***** Supplied data

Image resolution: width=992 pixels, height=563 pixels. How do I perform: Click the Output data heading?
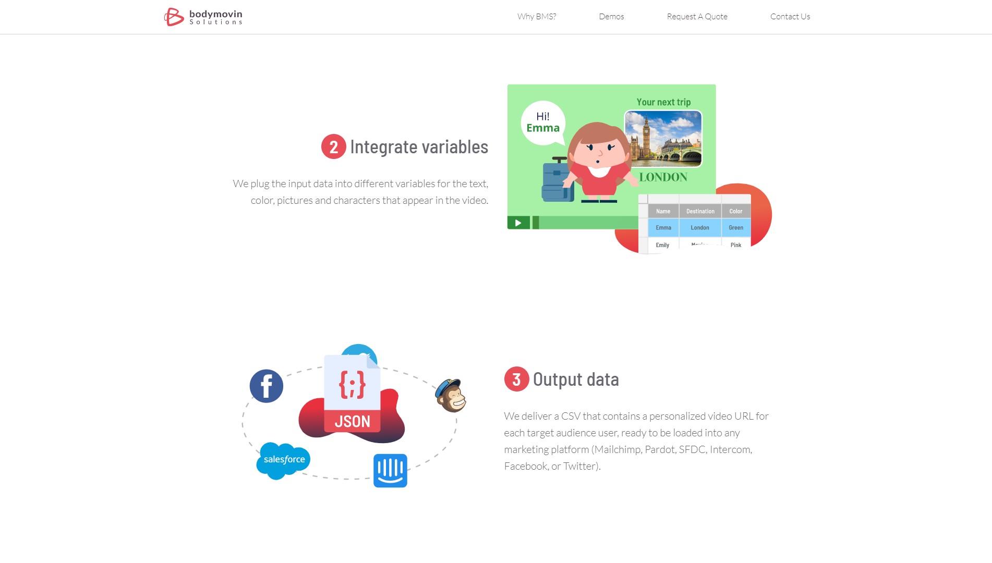point(576,380)
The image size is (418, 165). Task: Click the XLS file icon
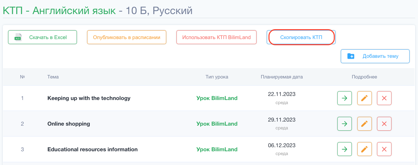tap(18, 37)
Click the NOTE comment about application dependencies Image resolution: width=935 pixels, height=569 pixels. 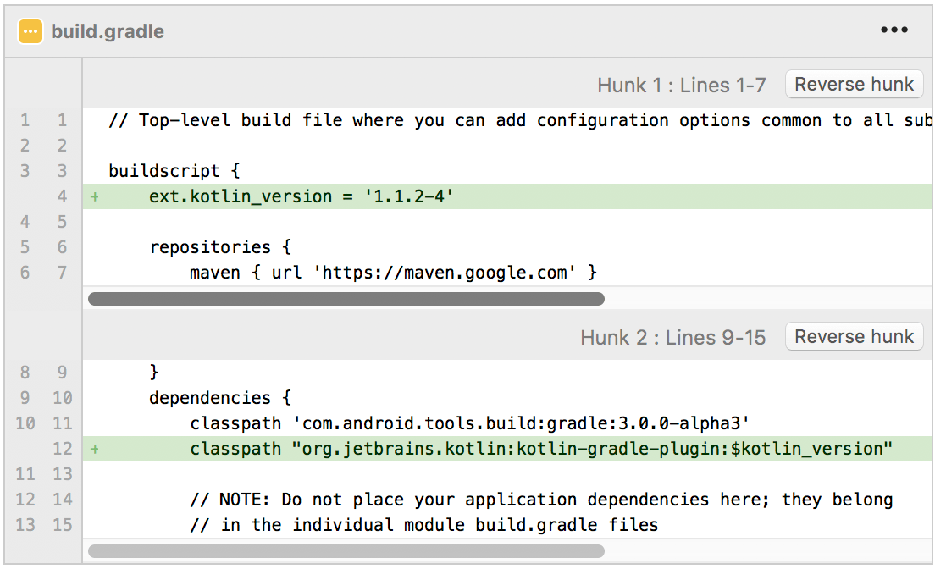click(x=540, y=500)
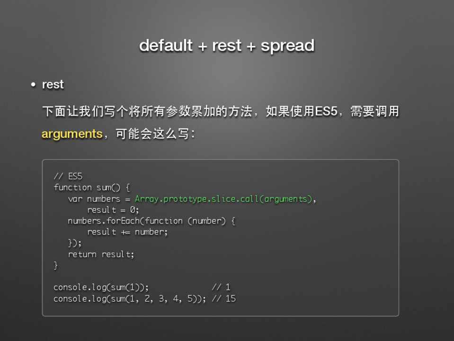This screenshot has height=341, width=454.
Task: Click the yellow highlighted word "arguments"
Action: click(72, 134)
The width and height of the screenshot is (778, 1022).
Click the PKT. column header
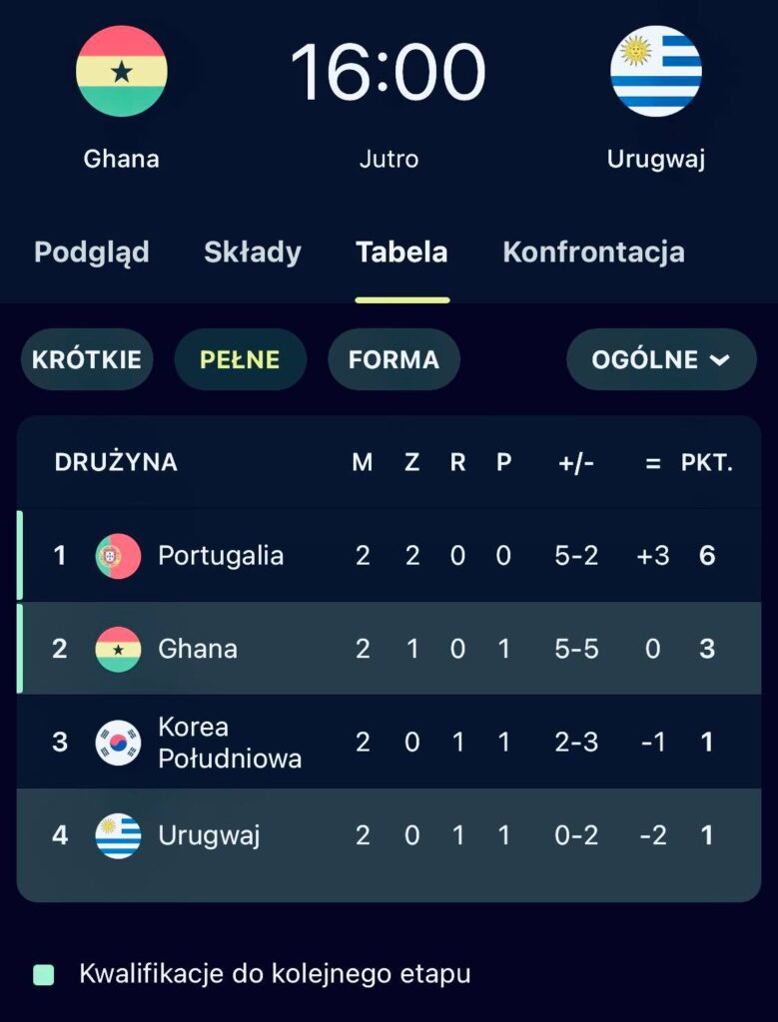(707, 463)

**********

Once the line holding "The width and" is found, set it down along with every line after it through the end of the entries, exactly, leaving the pictures out.

The width and height of the screenshot is (778, 1022).
Click the PKT. column header
(707, 463)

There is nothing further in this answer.